Document segment:
<<<<
A Simple Working Knowlegde of Mathematical Operators in C
Working Knowledge of Assembly
Any C Compiler. Borland C++ 5.02 is used here
Any Disassembler. IDA Pro 4.1 is used here

II. WHAT THIS COVERS or INTRODUCTION

Every code digger analyses every commercial program and tries to find how a particular job is done eg. how the program saves a file etc. In the earlier stages of computing every code digger would stay away from floating point arithmetic since not many processors supported it then. But now things are different. Floating point math is as powerful and fast as interger arithmetic. Developers have realised that only a selected few have knowledge of how float variables work in Assembly. So wherever possible they use float and double variables so that their analysis becomes difficult. Hence my objective will be to help you understand how Floating point arithmetic works in Assembly and to explain the instruction set for float calculations. This Article is divided into 3 segments namely:

THE BASICS
Passing Float Arguments to Functions
Floating Point Instructions
Returning Float Values via Stack through Functions

So you can jump onto any section incase you are interested in just one of them or just read through the whole thing if you wanna be a floating point master.
>>>>
Short problem 1:
Answer these questions about the floating-point excerpt:
(a) Which disassembler is used?
(b) Which compiler is used?
(c) Why did code diggers in the earlier stages of computing stay away from floating point arithmetic?
Short problem 2:
Return word for word the part of the floating-point excerpt starting with "So you can jump" and going on through "floating point master.".
The items after this point come from a different source than the floating-point excerpt.

Data records:
<<<<
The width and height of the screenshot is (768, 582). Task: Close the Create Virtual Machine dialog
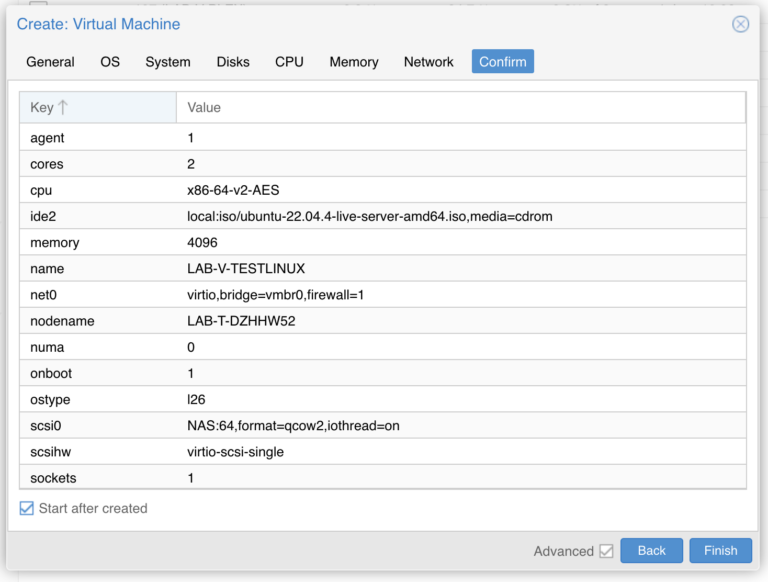tap(740, 24)
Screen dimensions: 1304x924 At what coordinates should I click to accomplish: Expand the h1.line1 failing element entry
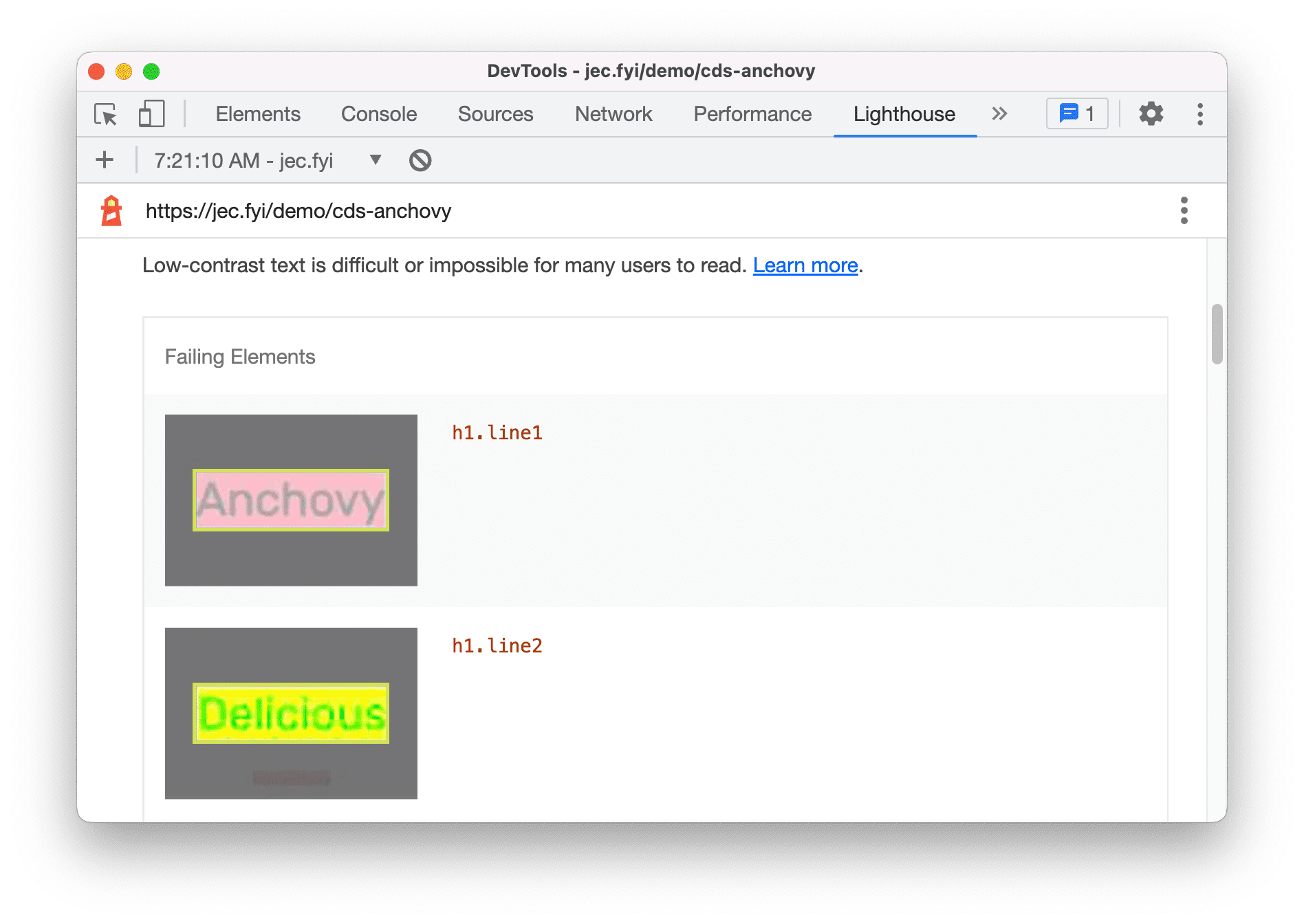tap(497, 432)

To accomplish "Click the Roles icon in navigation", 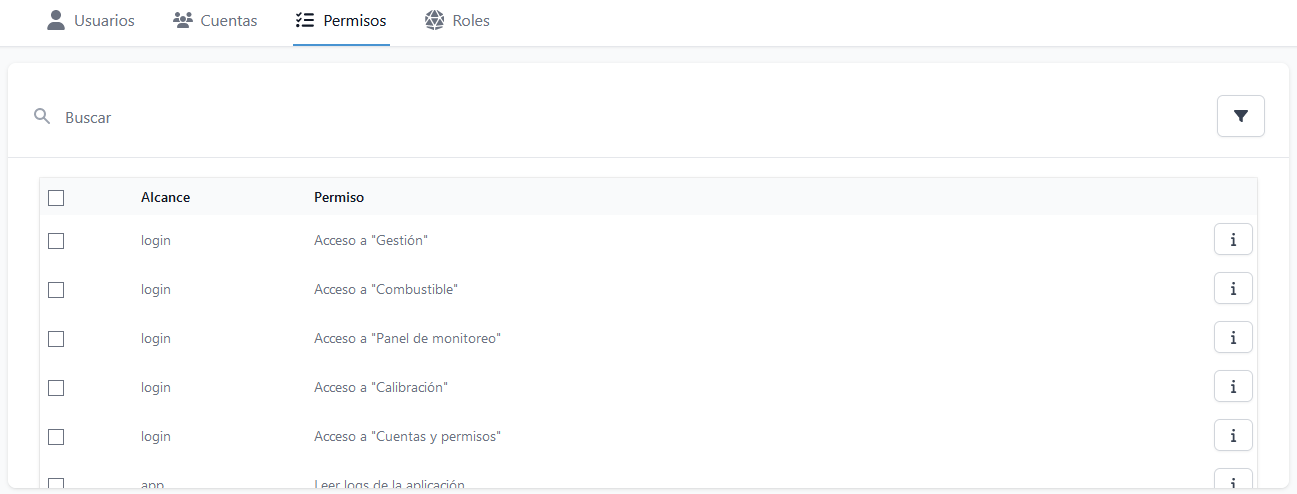I will 434,20.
>>>>
Expected output 1:
(a) IDA Pro 4.1
(b) Borland C++ 5.02
(c) Not many processors supported it then.

Expected output 2:
So you can jump onto any section incase you are interested in just one of them or just read through the whole thing if you wanna be a floating point master.